▶ [TEXT PROVIDED]:
□ □ □ □ □ □ □

Perhaps it was the hinge we should focus on. I say that sincerly. Perhaps its not doors, its the hinged door that became a symbol for a locking out of something. The history of hinges and locks might be a good phenomenological course to teach.
Culture is now largely controlled and molded by corporate managers. It is a culture whose content is subject to focus groups and surveys. The panopticon is chemical as well, now. A psychological quarantine, and a medicalized set of justifications for the zombification of the surplus population. The rise of and worship of the robotic warrior cop. But I wonder if the effects on a population subjected to constant propagandized media and PR hasn’t developed a degree of immunity. And if those who manufacture it havent themselves become a new version of the walking dead. It may account for the dramatic increase in depictions of violence and of increased sexualized images. The public ‘sees* less and less of this adumbrated anti-narrative presented, and so the manufacturers of this stuff dial it up one more notch to somehow mediate this blindess. I suspect there is more complex psychoanalytic explanation to this.. fetishizing of certain depictions of violence. Fetishism is always a disavowel. In Freudian terms, the refusal to accept (to see!) the mother doesnt have a penis. The disavowel of reality transposes further into suspense/fantasy (and I feel there is, in film and TV, a drastic increase in forced suspense), I feel as if the corporate white power structure that manufactures “entertainment” isn’t, in addition to other things, expressing something that feels masochistic to me. The audience is looking back. I don’t know. In any event, the artistic form seems to lag behind. Meanwhile the gatekeepers of academic culture turn out teletubby writers and poets and filmakers.

□ □ □ □ □ □ □

▶ [LISTED ENTRIES]:
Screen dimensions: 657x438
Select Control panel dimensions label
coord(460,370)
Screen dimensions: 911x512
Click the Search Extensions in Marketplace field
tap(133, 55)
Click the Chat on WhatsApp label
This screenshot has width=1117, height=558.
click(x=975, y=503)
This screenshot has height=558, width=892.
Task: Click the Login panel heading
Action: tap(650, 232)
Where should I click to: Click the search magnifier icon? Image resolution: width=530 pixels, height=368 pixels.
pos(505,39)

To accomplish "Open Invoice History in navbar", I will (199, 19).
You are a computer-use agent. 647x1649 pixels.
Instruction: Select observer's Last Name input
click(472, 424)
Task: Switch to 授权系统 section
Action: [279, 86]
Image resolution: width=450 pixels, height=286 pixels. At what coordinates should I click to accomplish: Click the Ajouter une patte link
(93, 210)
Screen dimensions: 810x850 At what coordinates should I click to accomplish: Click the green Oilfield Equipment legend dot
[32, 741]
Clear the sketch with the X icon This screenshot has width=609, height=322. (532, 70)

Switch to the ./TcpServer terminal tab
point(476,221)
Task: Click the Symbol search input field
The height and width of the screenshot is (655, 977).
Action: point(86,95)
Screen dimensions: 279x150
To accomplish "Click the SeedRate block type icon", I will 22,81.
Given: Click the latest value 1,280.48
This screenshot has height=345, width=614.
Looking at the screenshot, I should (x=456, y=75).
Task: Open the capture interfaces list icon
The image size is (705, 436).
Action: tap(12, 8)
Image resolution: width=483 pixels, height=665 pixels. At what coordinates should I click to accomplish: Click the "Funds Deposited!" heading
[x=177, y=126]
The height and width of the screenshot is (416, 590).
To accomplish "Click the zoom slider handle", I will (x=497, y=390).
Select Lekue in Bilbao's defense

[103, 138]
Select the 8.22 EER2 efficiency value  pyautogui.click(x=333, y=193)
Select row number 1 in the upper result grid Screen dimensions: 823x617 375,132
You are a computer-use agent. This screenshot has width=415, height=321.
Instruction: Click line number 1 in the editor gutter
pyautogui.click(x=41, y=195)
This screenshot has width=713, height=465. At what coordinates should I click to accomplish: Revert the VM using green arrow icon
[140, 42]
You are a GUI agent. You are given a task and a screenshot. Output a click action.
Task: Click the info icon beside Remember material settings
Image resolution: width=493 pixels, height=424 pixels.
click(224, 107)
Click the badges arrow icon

□ □ □ □ □ □ □

▶ [REQUIRED ACTION A]:
Check each statement against the text on corporate culture above and answer yes or no, quoting the words of the text that decide it.
(i) Culture is described as largely controlled by corporate managers.
(ii) The artistic form is said to be ahead of these developments.
(iii) The panopticon is described as chemical as well.
▶ [REQUIRED ACTION B]: Transcribe the portion of the text on corporate culture starting at "Perhaps it was" and ending at "course to teach.".
▶ [REQUIRED ACTION C]:
Answer these questions from the text on corporate culture:
(i) Which kind of door does the text say became a symbol for a locking out of something?
(ii) What is the content of the culture said to be subject to?
(iii) What two things does the text say show a dramatic increase in depictions?

▶ [EXERCISE SOLUTION A]:
(i) Yes: "Culture is now largely controlled and molded by corporate managers."
(ii) No: "In any event, the artistic form seems to lag behind."
(iii) Yes: "The panopticon is chemical as well, now."

▶ [EXERCISE SOLUTION B]:
Perhaps it was the hinge we should focus on. I say that sincerly. Perhaps its not doors, its the hinged door that became a symbol for a locking out of something. The history of hinges and locks might be a good phenomenological course to teach.

▶ [EXERCISE SOLUTION C]:
(i) The hinged door.
(ii) Focus groups and surveys.
(iii) Violence and sexualized images.